| EXERCISE DESCRIPTION |
Please read the records below and return each line holding the string "will".

| DATA EXCERPTS |

=====

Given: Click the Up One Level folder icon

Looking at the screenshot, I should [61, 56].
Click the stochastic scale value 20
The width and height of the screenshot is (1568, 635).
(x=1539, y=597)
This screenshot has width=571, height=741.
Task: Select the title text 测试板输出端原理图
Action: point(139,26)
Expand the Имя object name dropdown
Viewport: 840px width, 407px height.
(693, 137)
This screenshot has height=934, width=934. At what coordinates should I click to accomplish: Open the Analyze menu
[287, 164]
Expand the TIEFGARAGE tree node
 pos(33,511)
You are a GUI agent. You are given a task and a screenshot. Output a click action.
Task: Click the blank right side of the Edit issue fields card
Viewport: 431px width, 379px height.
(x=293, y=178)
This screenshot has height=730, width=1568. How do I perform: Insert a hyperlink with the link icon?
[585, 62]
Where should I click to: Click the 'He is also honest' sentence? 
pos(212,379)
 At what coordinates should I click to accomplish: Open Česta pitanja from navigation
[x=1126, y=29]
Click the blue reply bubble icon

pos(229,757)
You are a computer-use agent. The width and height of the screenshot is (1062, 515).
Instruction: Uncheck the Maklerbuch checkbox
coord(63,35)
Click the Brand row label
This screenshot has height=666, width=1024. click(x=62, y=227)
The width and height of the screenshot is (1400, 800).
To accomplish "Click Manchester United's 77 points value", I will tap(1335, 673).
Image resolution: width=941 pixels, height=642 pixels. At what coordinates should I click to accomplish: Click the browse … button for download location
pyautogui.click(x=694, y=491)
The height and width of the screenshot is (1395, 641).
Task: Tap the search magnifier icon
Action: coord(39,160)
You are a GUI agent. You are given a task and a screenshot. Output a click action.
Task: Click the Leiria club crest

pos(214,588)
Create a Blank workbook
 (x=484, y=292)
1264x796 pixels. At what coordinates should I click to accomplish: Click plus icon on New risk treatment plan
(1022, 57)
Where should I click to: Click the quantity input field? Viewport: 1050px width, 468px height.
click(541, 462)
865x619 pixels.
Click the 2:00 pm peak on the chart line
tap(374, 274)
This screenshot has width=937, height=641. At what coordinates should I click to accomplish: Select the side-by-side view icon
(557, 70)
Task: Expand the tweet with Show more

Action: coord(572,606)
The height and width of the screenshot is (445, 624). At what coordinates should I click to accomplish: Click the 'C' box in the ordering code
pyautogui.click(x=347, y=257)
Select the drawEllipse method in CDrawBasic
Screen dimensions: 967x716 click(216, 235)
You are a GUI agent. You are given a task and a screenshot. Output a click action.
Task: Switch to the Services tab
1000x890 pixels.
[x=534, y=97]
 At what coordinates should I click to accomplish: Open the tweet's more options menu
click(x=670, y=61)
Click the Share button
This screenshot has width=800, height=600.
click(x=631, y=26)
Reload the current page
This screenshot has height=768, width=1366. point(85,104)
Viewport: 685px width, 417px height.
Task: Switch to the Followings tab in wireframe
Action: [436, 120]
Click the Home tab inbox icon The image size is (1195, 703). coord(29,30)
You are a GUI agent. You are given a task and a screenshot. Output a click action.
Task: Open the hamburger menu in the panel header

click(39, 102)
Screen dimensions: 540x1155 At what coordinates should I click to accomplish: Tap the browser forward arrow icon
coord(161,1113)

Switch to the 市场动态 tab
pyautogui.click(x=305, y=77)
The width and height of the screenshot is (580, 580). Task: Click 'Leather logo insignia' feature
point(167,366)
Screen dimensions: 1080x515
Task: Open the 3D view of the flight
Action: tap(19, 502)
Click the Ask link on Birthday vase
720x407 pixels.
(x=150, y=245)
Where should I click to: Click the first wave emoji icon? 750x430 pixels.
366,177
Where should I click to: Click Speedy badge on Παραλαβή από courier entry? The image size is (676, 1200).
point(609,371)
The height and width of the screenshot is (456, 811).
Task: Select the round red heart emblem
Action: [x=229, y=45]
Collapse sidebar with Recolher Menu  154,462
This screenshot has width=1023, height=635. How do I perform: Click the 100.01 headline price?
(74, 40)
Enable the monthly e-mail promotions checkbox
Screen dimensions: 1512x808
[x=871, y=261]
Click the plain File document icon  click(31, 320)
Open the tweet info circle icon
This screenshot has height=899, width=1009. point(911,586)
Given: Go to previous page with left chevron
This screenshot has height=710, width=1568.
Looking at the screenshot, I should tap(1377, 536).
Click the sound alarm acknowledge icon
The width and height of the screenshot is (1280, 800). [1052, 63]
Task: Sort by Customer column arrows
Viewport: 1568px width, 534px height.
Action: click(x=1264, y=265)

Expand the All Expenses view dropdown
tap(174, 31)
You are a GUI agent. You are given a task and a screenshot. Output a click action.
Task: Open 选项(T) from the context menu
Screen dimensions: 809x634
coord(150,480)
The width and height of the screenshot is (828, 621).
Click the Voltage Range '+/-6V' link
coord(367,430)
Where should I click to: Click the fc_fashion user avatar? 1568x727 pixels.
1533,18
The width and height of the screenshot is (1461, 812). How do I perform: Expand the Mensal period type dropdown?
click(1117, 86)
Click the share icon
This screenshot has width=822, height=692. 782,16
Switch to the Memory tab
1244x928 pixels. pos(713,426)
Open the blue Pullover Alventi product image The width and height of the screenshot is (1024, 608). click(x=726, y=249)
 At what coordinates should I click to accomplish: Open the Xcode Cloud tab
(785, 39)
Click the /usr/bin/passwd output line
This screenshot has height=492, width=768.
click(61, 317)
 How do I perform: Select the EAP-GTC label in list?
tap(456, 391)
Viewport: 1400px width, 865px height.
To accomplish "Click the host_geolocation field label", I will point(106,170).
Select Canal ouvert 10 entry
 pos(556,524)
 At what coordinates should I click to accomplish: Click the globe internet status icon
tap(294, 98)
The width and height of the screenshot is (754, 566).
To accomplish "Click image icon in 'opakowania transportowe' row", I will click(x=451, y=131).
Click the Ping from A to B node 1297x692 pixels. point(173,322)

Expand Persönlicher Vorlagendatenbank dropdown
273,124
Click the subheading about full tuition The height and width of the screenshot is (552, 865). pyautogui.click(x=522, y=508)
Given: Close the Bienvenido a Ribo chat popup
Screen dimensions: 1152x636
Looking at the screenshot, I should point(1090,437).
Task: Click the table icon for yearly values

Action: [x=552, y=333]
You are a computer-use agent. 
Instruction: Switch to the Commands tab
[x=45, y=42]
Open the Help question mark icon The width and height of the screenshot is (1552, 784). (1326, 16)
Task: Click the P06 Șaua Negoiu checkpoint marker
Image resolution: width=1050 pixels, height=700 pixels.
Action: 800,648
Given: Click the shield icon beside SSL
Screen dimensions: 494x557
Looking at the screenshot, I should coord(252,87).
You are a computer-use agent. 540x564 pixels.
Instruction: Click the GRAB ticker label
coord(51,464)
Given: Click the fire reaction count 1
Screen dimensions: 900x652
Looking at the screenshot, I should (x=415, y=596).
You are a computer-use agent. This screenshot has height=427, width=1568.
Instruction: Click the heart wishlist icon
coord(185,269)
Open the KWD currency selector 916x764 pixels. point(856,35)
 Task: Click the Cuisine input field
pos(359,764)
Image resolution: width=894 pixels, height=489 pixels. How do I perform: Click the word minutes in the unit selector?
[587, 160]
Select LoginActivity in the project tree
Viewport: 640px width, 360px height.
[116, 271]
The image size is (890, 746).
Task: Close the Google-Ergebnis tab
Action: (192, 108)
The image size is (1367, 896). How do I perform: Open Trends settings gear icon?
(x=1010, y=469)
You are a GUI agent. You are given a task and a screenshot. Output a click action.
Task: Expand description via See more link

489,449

=====

| TASK RESULT |
To accomplish "Click Manchester United's 77 points value", I will tap(1335, 673).
To accomplish "Click the host_geolocation field label", I will point(106,170).
To accomplish "Click image icon in 'opakowania transportowe' row", I will click(x=451, y=131).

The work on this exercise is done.